- **Task statement**: Only the lines from the one holding "You are a GUI" to the end of the data should be echoed, exactly as they appear, minus the pictures.

[Stored items]
%%

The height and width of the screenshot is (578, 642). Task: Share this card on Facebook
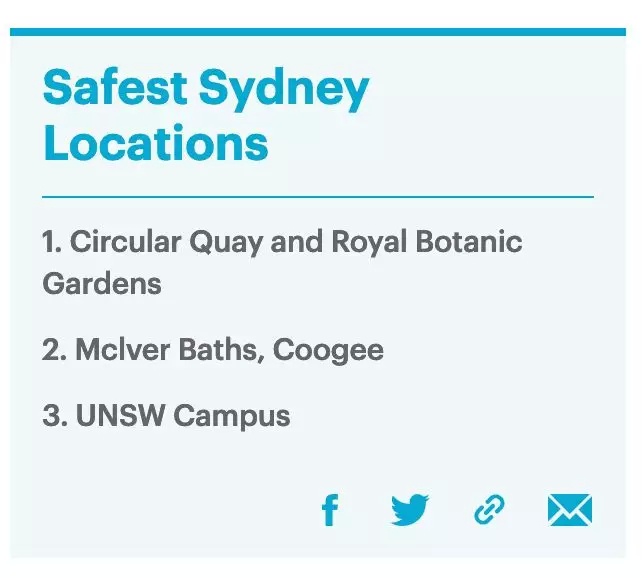tap(330, 510)
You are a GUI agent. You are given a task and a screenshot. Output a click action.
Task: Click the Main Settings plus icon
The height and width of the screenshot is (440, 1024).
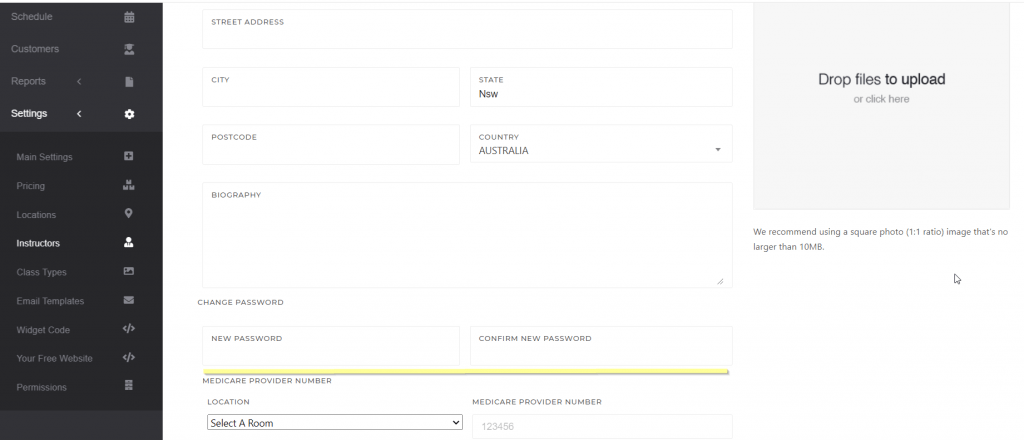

%%

- **Answer for the task**:
You are a GUI agent. You are given a task and a screenshot. Output a click action.
Task: Click the Main Settings plus icon
The height and width of the screenshot is (440, 1024).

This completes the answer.